Source excerpt

We settled into our drinks. Mineral water for me, diet Fresca for Gloria. We passed the time in idle conversation comparing the relative virtues of a dry climate versus the near arctic conditions in Montreal. Gloria had never seen snow and asked many questions on what it was like to be knee-deep in the stuff. I'm afraid I didn't leave her with a favorable impression. The gate agent that had brought me in returned, dabbing his forehead with a lacey kerchief, and handed my ticket folder to Gloria. It was bulging with a wild assortment of colored paper that looked something like an experiment in miniature piñatas gone wrong. There was a quick exchange of words and then he left.

Gloria then proceeded to explain the contents. I was guaranteed a seat on the next flight out - in 20 minutes. My luggage would arrive with me. My reservations back to Montreal had been rearranged so I could go back on the first flight in the morning. The airline would cover all my expenses in Monterrey - hotel, food, taxis, etc. I was shown what paper I was to give to whom and when I should give it. I was given the name of the manager in Monterrey. I was given telephone numbers, in case I had trouble. And finally, I was given a card with a phone number and the message "call me" written on it. "This is the private number of your friend in Monterrey. You call him when you arrive at your hotel. He is very concerned that we make sure you are there tonight."

The exercise
Can you continue the airport rebooking story from its final line? The material has nothing to do with the airport rebooking story.

Information supplied
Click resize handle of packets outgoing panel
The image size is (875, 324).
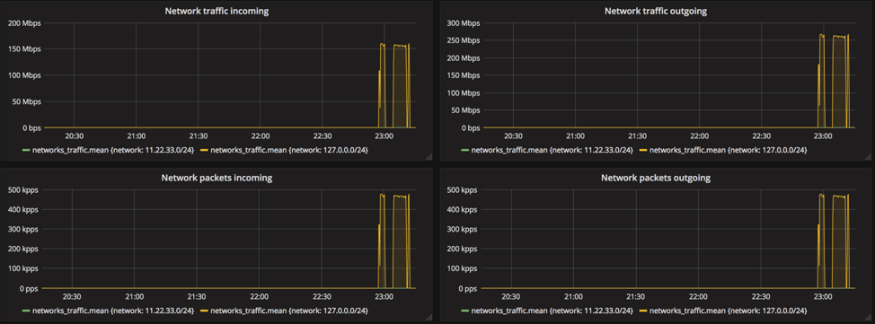(x=869, y=318)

Answer to the problem
I made it to the hotel in Monterrey and called Rodrigo. I thanked him for his help. The next day I was on my way to Montreal. I arrived home late in the evening, but was glad to be back. This should have been the end of the story, right? But there was the little matter of the credit card.

Monday morning I checked the messages on my business phone. One was from my credit card company. "Over my limit?," I wondered. When I called they informed me that they had stopped all transactions on my card due to suspicious activity. Define suspicious activity. Did I purchase $5000 in theatrical supplies, while I was in Mexico? No. Yes, I would say this is a fraudulent use of my card. So, this means that someone was having a great night out on the town while I was stuck in my hotel room with HBO?

The casual traveler would see an incident like this as being a nightmare. As someone who travels a lot for work, this sort of thing happens about once a month. Any sane person would wonder why anyone would subject themselves to such adventures so frequently. I'm afraid I'm not equiped to give an answer.